Tim Hochstrasser will discuss "Utopias and Dystopias in 18th century Political Economy: Mandeville, Voltaire and Smith". Padraic Scanlan will discuss "Freedom and Slavery in West African Colonial Utopias". Kirsten Schulze will discuss "Islamic State and the utopia of the Caliphate".
Tim Hochstrasser is Associate Professor in the Department of International History at LSE. He studied at Corpus Christi College, Cambridge, and gained his degrees from Cambridge University. He has also worked in a teaching and research capacity at Downing College, Cambridge and Keble College, Oxford and held a British Academy Post-Doctoral Fellowship.

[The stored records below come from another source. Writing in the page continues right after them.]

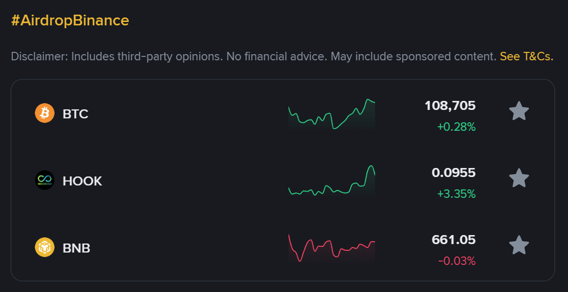Screen dimensions: 568x292
Task: View the HOOK green sparkline chart
Action: tap(331, 180)
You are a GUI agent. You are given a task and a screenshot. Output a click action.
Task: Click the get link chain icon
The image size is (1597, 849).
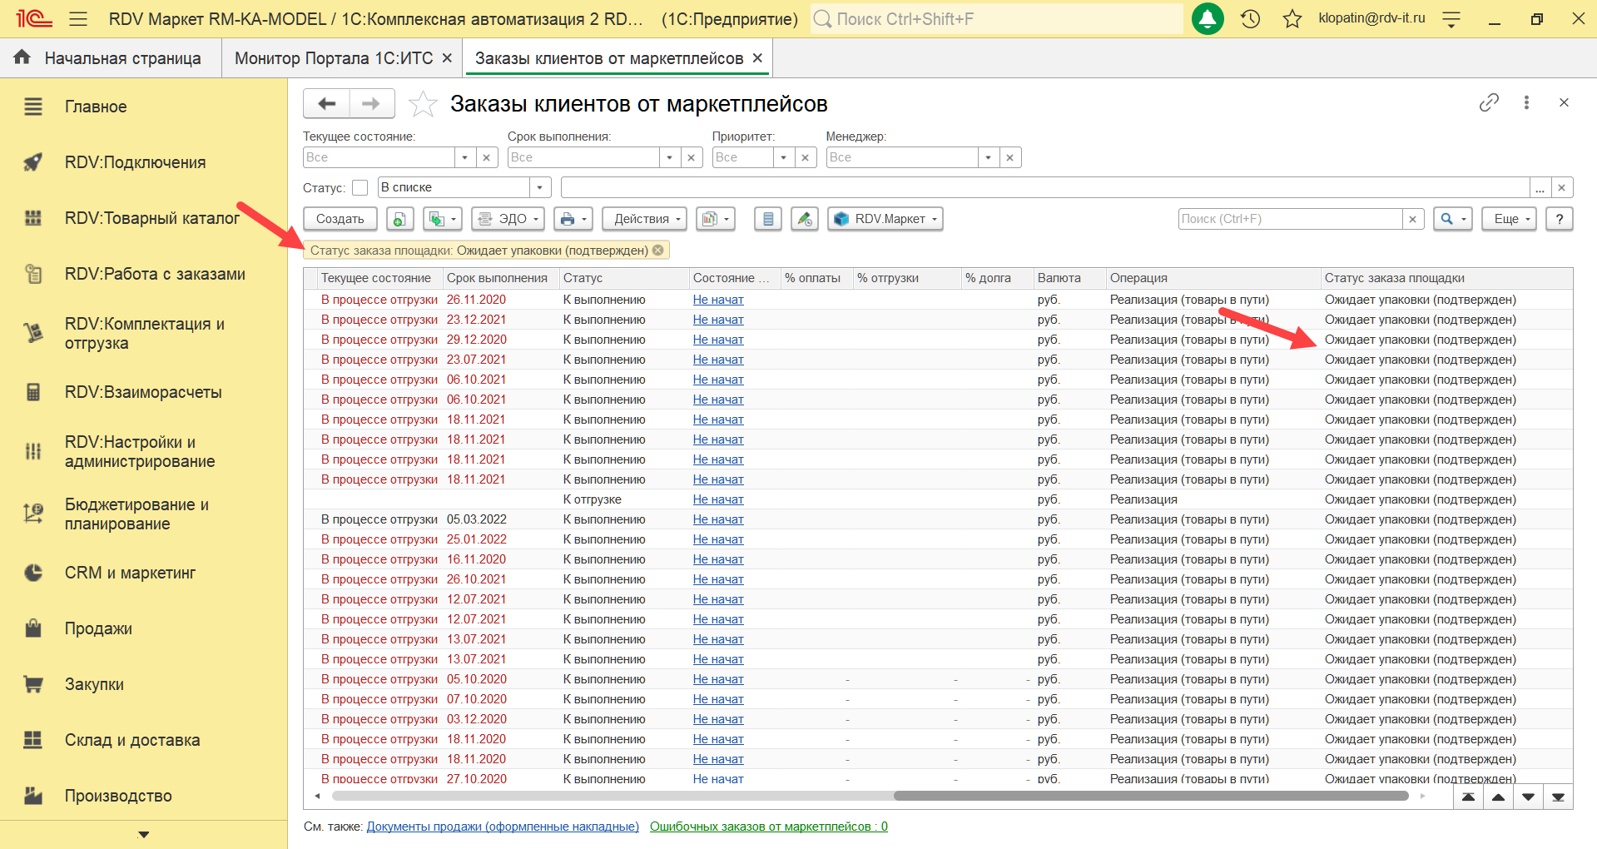[x=1489, y=102]
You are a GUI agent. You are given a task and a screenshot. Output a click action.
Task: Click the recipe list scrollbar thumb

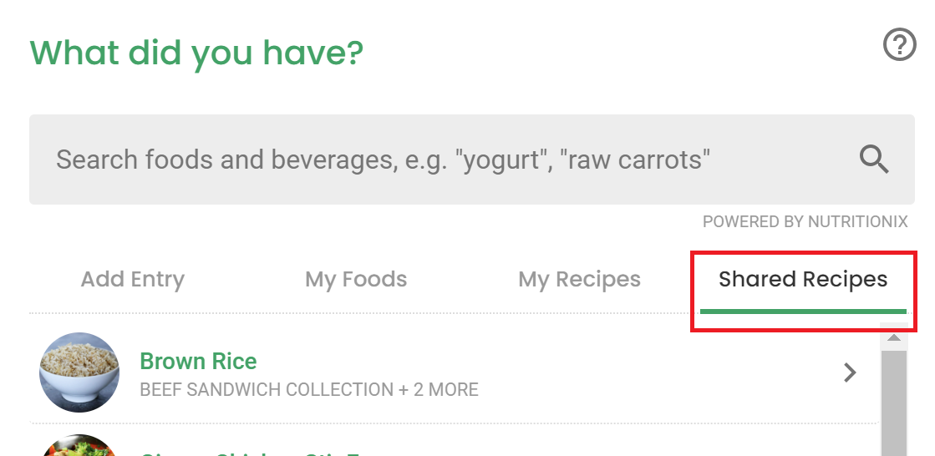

Padraic Scanlan is Assistant Professor in the Department of International History at LSE. He is an historian of the British empire in the eighteenth and nineteenth centuries, with a particular focus on the histories of slavery and emancipation. His research centres on the practices and material history of the abolition of slavery and the slave trade, and the effects of abolition on the governance of Britain and the British empire. He is also broadly interested in the social and administrative histories of bureaucrats and bureaucracies, and in the history of everyday economic life.
Kirsten Schulze is Associate Professor in International History at LSE. She was the head of the LSE IDEAS Southeast Asia Program between 2012-2014, and has been Deputy Director of the LSE Saw Swee Hock Southeast Asia Centre since 2015. From 2005-2012 she ran the Indonesia Seminar as part of the Chatham House Asia Program. Dr Schulze has conducted research on armed conflicts in the Middle East and Southeast Asia. She has a DPhil from Oxford University (1994) and worked as a Lecturer in Politics at Queen’s University Belfast (1994-1995).
David Stevenson is Stevenson Professor of International History at LSE.
The Department of International History (@lsehistory) is one of the top five university history departments in the UK.
This event formed part of the LSE Space for Thought Literary Festival 2016 with the theme "Utopias".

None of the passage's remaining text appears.